Впрочем, наш герой должен был сознаться, что он был прав, и что письмо, объясняющее ему, почему откладывается посещение владелицы, ничего не говорило ему об его удалении.

— Я вижу, — сказал он в свою очередь, — что ты получил превосходные наставления. Я в восхищении от этого, так как ты мне также скажешь, могу ли я прогуливаться за этим парком, чтоб только это кому-нибудь бы не было неприятно?

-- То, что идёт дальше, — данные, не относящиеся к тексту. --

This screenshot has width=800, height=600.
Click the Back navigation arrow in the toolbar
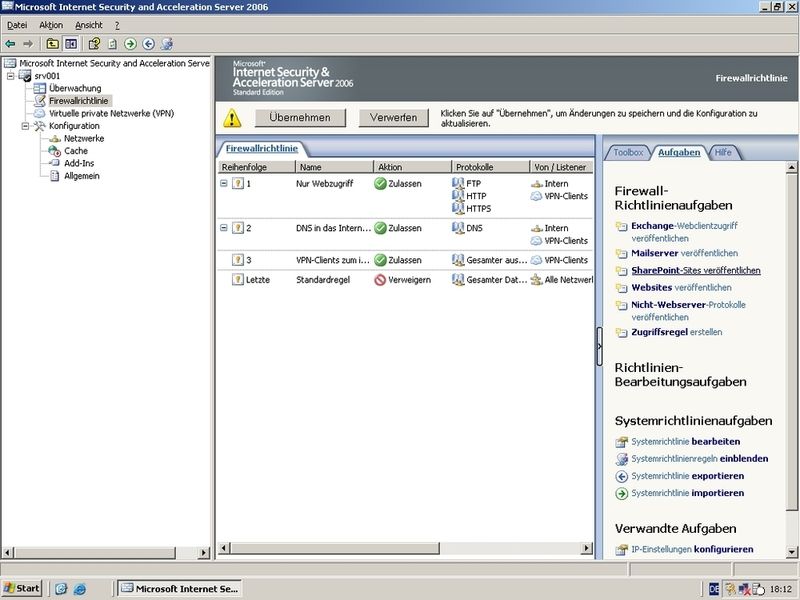click(10, 43)
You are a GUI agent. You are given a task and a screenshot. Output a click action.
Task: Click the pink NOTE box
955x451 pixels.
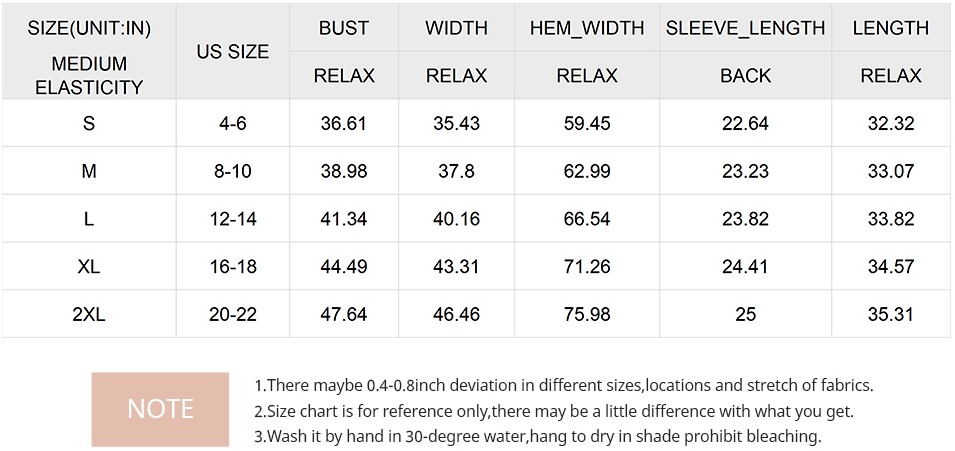[x=160, y=409]
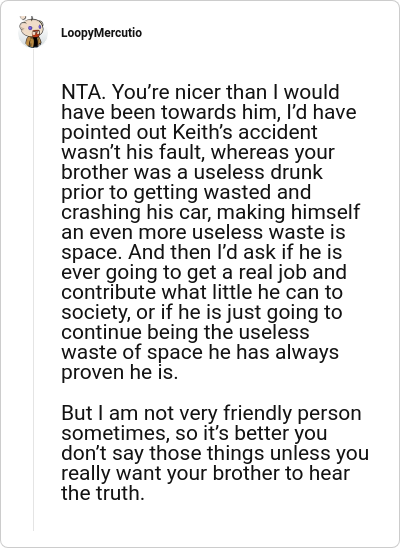
Task: Click the paragraph beginning 'But I am not'
Action: 215,453
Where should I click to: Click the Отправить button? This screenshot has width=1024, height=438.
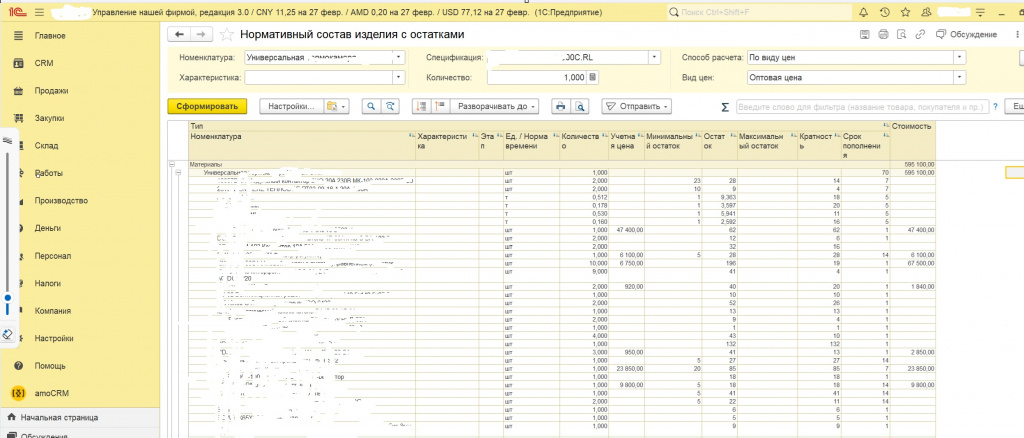click(x=636, y=106)
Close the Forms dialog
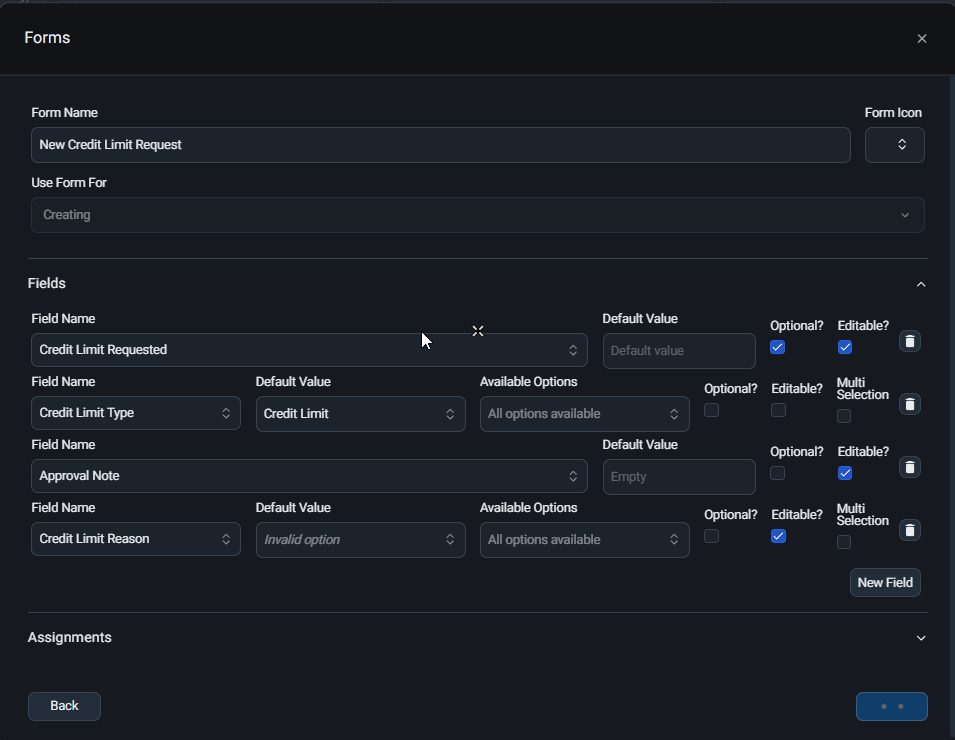 tap(922, 38)
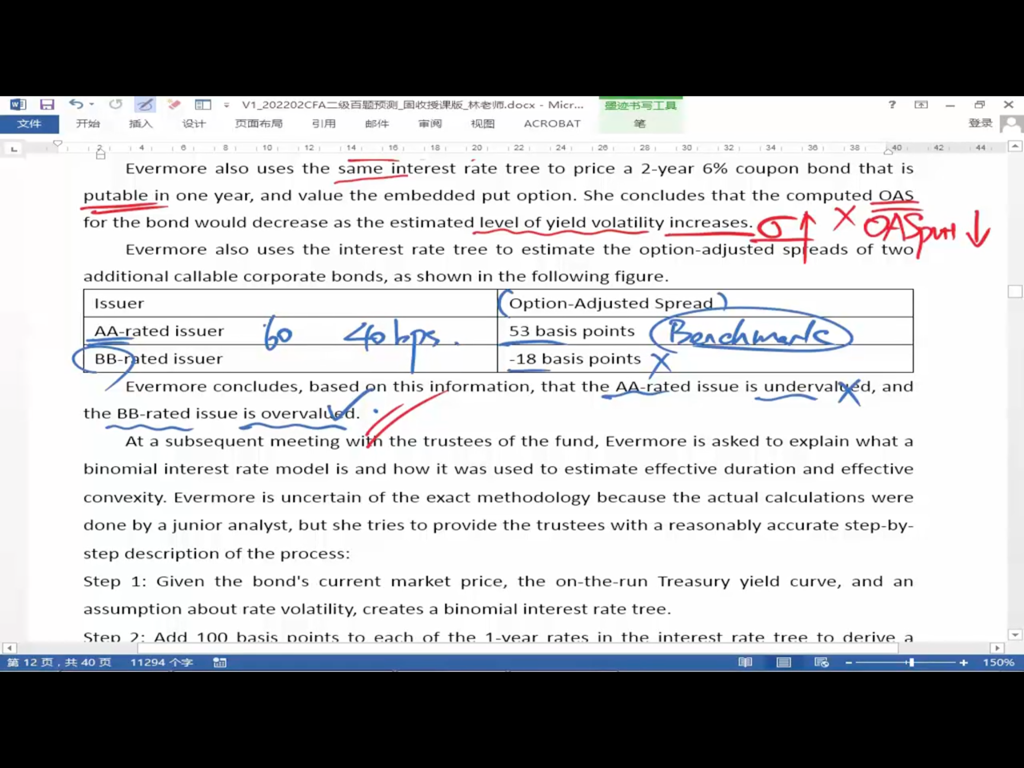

— О! г-н кавалер не пленник!

— А! а!

— Только, если вы будете настаивать покинуть это жилище, прежде чем видеть госпожу, я получил предписание расположить себя к вашим услугам, велеть запрячь карету, привезшую вас сюда, она отвезет вас в Париж, откуда вы приехали.

— А после?

— После?.. больше ничего.

— To есть, меня отвезут, но назад не привезут?

— Прежде разговора с госпожой — нет.

— Клянусь честью! мне бы очень хотелось пуститься в это путешествие, чтоб видеть его последствия?

— А я осмеливаюсь умолять г-на кавалера не делать этого.

— А отчего же? скажи, пожалуйста, Жозеф!

— Это слишком огорчило бы…

На этот раз Жозеф покраснел, замялся и опустил глаза.

— Кого, скажи на милость?

— Но меня, г-н кавалер, — вдруг возразил он, снова совершенно ободрившись, — кроме уже чести вам служить, тут дело идет также о моем месте, если вы покинете таким образом вдруг вашу резиденцию, тогда меня обвинят в недостаточной услужливости.

Ален со вниманием смотрел на него. Его видимое замешательство в ту минуту, когда язык изменил ему, доказывало об его соучастии в маленьких тайнах, окружающих это жилище.

Он понял, что его будет жалеть не Жозеф, но кто-нибудь другой, более интересный.

Прибавив это указание к предыдущим, он притворился удовлетворенным этой отговоркой служителя.

— Ну, — сказал он, — этого уже не будет, чтоб я за твое хорошее услужение лишил бы тебя места. Я чувствую себя здесь чудесно, я буду здесь ждать твою хозяйку, сколько только ей будет угодно.

— Ах! благодарю! — сказал Жозеф со вздохом облегчения.

Когда Ален вошел к себе, немного спустя после этого разговора, рука сильфиды положила новую записку на его имя на свое обычное место.

Он был уверен, что Жозеф тут был ни причем, так как он его не терял из виду, и в это самое время он знал, что он занимается в нижних комнатах.

Но какая здесь запутанность!

Это была та же бумага, тоже тонкое женское царапание, — а тем не менее это был не тот его почерк!

«По причине, требующей, чтоб вы не говорили о некоторых вещах, писали ему, вас просят также не допрашивать… Жозефа…»

Поймут, что надо было иметь очень несчастный характер, чтоб скучать в подобном оазисе.

Выздоровление, впрочем, приносило с собою те великодушные ощущения, теплые чувства, который доставляют благосостояние и весенние наслаждения ожившей крови, излечение — это настоящая весна, возвращение существования после зимы.

Герой этого романа, полный женским притяжением, упорствовал узнать резвого гения, беспокоившего его.

Ему пришла в голову такая мысль, что он даже удивлялся, что она к нему не тотчас явилась, с первой же записки, это было отвечать, пользуясь той же письменной шкатулкой, т. е. услужливым мрамором маленького столика.

Там, в изящном письменном столе, находилось все необходимое, он взял четвертушку бумаги и написал:

«Мне приказывают быть послушливым, скромным; но если бы я также просил милости, даровали ли бы мне ее? Обещание, сдержали ли бы его?»